This list was originally published on November 1, 2017. It has been updated to include subsequent Richard Linklater films, including Hit Man . From the moment he picked up an 8mm camera and put himself through DIY film school for $3,000 with It’s Impossible to Learn to Plow by Reading Books in 1988, Richard Linklater has seen the world by way of Austin, Texas — a self-styled outsider whose sensibility is defined by boundless curiosity and wanderlust.
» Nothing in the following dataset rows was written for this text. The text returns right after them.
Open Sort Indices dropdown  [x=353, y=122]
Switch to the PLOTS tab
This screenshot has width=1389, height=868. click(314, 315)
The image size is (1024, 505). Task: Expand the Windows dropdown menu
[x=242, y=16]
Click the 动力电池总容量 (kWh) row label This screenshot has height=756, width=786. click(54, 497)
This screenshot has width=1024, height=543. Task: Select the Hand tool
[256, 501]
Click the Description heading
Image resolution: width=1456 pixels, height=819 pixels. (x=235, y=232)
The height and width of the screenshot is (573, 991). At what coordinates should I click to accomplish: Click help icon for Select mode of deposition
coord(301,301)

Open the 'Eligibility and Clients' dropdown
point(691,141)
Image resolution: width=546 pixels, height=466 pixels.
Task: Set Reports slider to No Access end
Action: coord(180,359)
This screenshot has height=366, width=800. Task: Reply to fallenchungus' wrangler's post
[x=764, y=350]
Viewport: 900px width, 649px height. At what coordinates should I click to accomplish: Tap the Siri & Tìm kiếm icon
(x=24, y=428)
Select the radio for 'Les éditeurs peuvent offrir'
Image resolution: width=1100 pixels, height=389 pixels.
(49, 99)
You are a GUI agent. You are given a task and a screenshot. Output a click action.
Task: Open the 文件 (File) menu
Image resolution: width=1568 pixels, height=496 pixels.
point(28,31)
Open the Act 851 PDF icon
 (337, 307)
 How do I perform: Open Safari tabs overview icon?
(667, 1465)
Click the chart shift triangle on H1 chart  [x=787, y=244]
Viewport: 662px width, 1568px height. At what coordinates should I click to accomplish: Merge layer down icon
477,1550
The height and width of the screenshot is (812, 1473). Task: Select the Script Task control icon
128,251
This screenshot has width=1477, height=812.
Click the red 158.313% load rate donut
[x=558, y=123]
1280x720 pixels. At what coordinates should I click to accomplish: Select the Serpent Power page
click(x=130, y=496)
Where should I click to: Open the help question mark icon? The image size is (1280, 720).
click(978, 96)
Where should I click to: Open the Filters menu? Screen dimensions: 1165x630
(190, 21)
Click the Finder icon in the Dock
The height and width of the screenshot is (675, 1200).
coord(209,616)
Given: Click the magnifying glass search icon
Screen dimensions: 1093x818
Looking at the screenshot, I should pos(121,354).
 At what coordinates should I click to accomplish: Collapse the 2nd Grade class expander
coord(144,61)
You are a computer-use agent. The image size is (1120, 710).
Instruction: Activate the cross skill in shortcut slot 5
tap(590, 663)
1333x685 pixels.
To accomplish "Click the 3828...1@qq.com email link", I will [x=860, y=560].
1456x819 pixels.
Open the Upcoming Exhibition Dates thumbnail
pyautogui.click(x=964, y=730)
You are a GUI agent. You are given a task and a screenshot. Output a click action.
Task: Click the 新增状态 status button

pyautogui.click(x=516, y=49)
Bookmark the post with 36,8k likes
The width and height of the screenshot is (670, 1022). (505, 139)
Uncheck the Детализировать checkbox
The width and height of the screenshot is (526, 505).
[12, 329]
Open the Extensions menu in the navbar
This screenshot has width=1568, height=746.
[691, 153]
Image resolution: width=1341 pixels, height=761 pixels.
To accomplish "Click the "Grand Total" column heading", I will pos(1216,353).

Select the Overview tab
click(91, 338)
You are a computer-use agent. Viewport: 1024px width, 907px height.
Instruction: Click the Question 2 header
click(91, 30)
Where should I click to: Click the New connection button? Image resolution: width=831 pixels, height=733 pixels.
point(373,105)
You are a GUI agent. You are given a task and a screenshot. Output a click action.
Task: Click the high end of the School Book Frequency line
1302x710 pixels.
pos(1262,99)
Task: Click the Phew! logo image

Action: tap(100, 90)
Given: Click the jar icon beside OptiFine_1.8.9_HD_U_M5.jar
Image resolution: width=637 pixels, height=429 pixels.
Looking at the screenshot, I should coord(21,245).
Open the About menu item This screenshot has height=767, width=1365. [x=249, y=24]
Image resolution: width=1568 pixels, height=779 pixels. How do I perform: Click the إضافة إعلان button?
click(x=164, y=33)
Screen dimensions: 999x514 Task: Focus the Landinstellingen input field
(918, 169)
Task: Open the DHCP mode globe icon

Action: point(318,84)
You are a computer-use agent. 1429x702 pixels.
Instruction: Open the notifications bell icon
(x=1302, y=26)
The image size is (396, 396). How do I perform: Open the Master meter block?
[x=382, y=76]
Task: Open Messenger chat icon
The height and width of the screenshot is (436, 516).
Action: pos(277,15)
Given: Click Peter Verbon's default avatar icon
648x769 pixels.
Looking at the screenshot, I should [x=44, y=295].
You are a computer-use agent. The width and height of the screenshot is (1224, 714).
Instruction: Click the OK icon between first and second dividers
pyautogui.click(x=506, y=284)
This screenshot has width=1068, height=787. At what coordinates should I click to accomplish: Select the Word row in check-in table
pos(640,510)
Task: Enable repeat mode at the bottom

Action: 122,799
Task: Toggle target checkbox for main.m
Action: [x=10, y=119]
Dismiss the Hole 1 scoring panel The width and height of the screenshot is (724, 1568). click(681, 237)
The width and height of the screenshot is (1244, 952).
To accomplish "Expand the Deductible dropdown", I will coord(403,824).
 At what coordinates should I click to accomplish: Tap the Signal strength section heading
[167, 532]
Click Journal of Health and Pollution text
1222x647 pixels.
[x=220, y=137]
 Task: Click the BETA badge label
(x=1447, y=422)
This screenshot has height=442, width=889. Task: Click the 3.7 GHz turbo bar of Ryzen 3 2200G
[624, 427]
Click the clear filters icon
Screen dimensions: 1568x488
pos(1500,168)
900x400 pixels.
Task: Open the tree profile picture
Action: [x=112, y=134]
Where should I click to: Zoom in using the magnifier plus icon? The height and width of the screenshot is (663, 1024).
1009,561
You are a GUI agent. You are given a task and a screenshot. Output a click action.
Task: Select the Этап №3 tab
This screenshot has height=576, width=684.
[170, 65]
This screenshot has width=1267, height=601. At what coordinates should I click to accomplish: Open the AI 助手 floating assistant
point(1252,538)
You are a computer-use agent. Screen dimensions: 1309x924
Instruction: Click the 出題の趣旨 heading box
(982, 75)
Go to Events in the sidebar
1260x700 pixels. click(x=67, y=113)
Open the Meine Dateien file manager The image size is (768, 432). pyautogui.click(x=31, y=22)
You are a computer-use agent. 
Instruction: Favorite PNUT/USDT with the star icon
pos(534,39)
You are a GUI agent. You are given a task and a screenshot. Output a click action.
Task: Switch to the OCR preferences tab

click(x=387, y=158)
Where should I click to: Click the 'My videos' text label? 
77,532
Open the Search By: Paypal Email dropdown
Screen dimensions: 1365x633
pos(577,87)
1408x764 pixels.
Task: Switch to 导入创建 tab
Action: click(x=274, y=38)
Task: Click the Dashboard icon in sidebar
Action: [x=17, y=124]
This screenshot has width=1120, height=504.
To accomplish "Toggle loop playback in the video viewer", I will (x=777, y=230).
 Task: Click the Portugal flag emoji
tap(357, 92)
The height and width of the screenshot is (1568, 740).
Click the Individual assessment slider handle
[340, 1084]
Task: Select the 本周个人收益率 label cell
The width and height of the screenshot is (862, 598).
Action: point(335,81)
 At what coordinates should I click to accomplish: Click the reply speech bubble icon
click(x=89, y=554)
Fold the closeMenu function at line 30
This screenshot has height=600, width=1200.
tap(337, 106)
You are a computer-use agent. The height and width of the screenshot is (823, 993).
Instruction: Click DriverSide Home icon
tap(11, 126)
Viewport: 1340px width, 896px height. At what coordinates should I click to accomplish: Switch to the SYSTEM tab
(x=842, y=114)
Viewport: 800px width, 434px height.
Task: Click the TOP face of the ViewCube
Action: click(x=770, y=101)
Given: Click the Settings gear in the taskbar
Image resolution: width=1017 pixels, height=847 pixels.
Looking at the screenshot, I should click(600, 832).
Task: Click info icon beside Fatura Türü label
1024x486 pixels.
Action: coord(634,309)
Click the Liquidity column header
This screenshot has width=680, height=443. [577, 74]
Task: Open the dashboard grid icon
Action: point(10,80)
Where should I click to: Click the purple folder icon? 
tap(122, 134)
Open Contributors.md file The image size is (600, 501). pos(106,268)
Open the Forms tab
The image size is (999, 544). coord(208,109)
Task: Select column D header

Slacker showed the independent world that great films could come from anywhere and in any form, but Linklater has never boxed himself into any one scene, slipping dexterously from micro-indies to major studio projects, and all points and genres in between. At the same time, there are strong connections that unify and enrich his filmography: the philosophical musings of Slacker and Waking Life ; the personal memories that illuminate Dazed and Confused and Everybody Wants Some!! ; the temporal experimentation of the Before trilogy and Boyhood ; and a more general interest in conversation and human consciousness. Even Linklater’s misfires are compelling.
The worst title on this list, Bad News Bears , is solid entertainment, docked mainly because it’s the only Linklater that doesn’t have a reason to exist. The others may fall short of their ambition, but there are always redeeming values, like the strip-mall blight and bitter ennui of SubUrbia , the period obsession of The Newton Boys and Me and Orson Welles , and the offbe.